Open Source Document Management System | OpenKM - OCR not working in OpenKM configured to MySQL

OCR not working in OpenKM configured to MySQL

Forum rules: Por favor, antes de preguntar algo consulta el wiki de documentación o utiliza la función de búsqueda del foro. Recuerda que no tenemos una bola de cristal ni poderes mentales, o sea que que para informar sobre un error es necesario que nos indiques tanto la versión de OpenKM que usas como la del navegador y sistema operativo.
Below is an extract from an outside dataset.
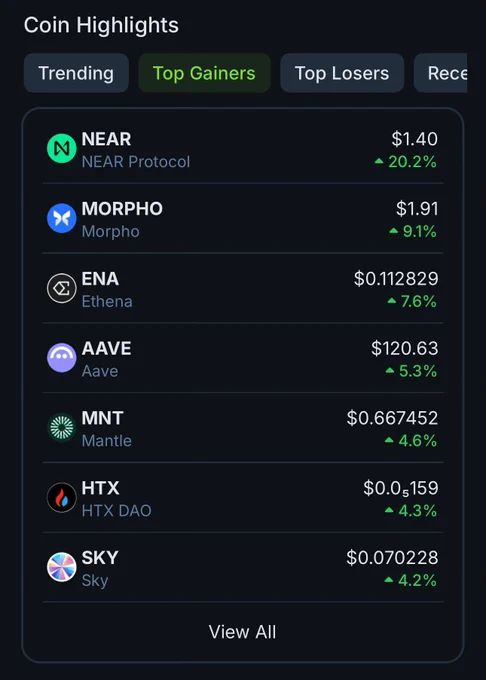
Task: Click the MORPHO coin name
Action: 122,209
Para más información consulta Cómo informar de fallos de forma efectiva.

7 posts

7 posts

OCR not working in OpenKM configured to MySQL

#21051 by Muhammad Imran
Thu Jan 24, 2013 1:46 pm

Hi,
I have installed OpenKM 6.2.0 on windows 7. It was working well with embedded database HSQLDB. Then I configure to replaced HSQLDB with MySQL. Right now, OpenKM is working except OCR( full text ) search.
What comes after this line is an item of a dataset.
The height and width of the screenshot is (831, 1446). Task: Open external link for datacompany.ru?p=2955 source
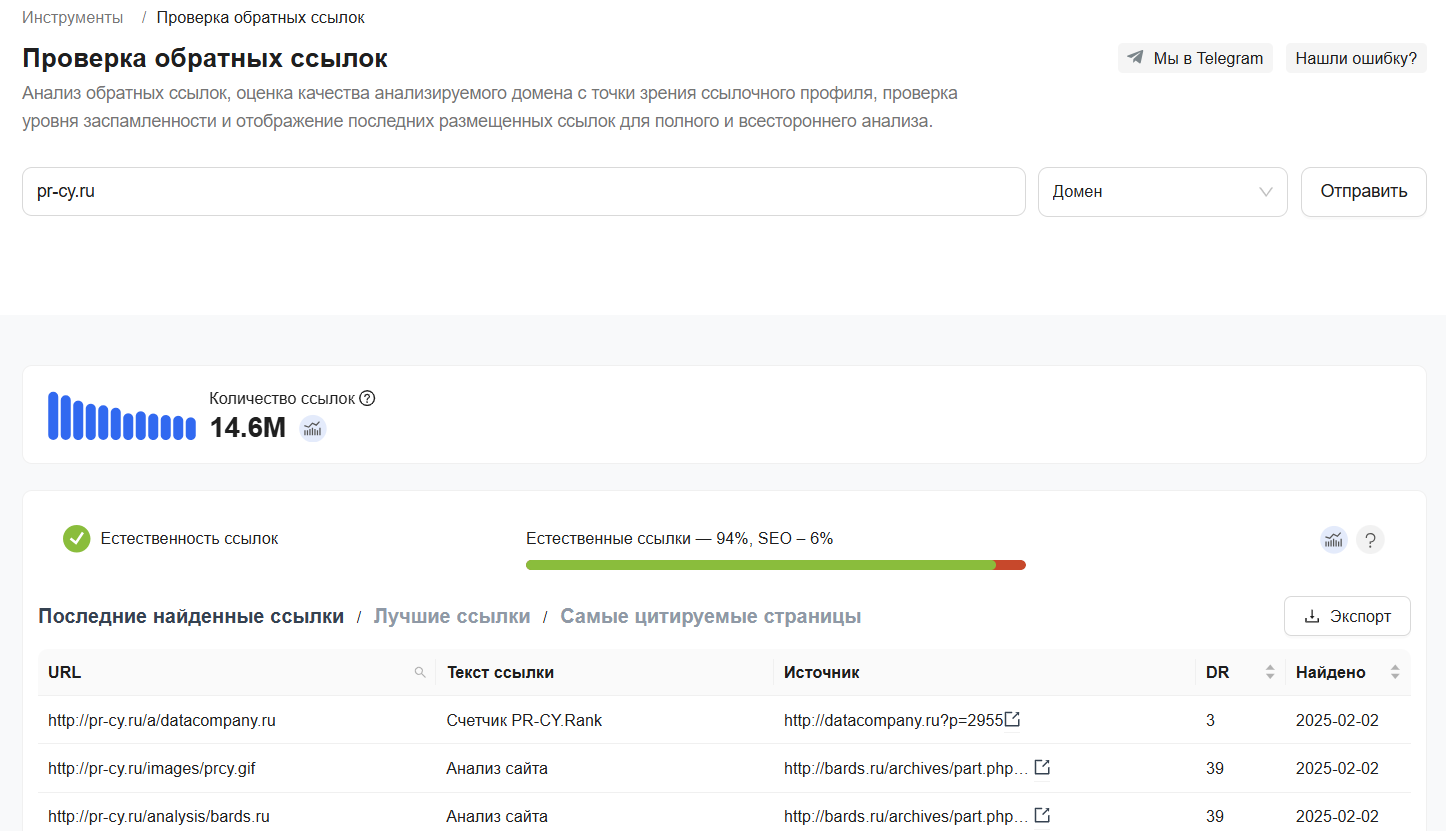click(1013, 719)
On the console window I can see that the image.JPG is extracted successfully with Tesseract3.0.
After that there is some problem:

Code: Select all

Caused by: java.sql.SQLException: Incorrect string value: '\xEF\xAC\x81\xEF\xAC\
x81...' for column 'NDC_TEXT' at row 1
        at com.mysql.jdbc.SQLError.createSQLException(SQLError.java:1075)
        at com.mysql.jdbc.MysqlIO.checkErrorPacket(MysqlIO.java:3562)
        at com.mysql.jdbc.MysqlIO.checkErrorPacket(MysqlIO.java:3494)
        at com.mysql.jdbc.MysqlIO.sendCommand(MysqlIO.java:1960)
        at com.mysql.jdbc.MysqlIO.sqlQueryDirect(MysqlIO.java:2114)
        at com.mysql.jdbc.ConnectionImpl.execSQL(ConnectionImpl.java:2696)
        at com.mysql.jdbc.PreparedStatement.executeInternal(PreparedStatement.java:2105)
        at com.mysql.jdbc.PreparedStatement.executeUpdate(PreparedStatement.java:2398)
        at com.mysql.jdbc.PreparedStatement.executeUpdate(PreparedStatement.java:2316)
        at com.mysql.jdbc.PreparedStatement.executeUpdate(PreparedStatement.java:2301)
        at org.apache.tomcat.dbcp.dbcp.DelegatingPreparedStatement.executeUpdate(DelegatingPreparedStatement.java:105)
        at org.apache.tomcat.dbcp.dbcp.DelegatingPreparedStatement.executeUpdate(DelegatingPreparedStatement.java:105)
        at org.hibernate.persister.entity.AbstractEntityPersister.update(AbstractEntityPersister.java:2595)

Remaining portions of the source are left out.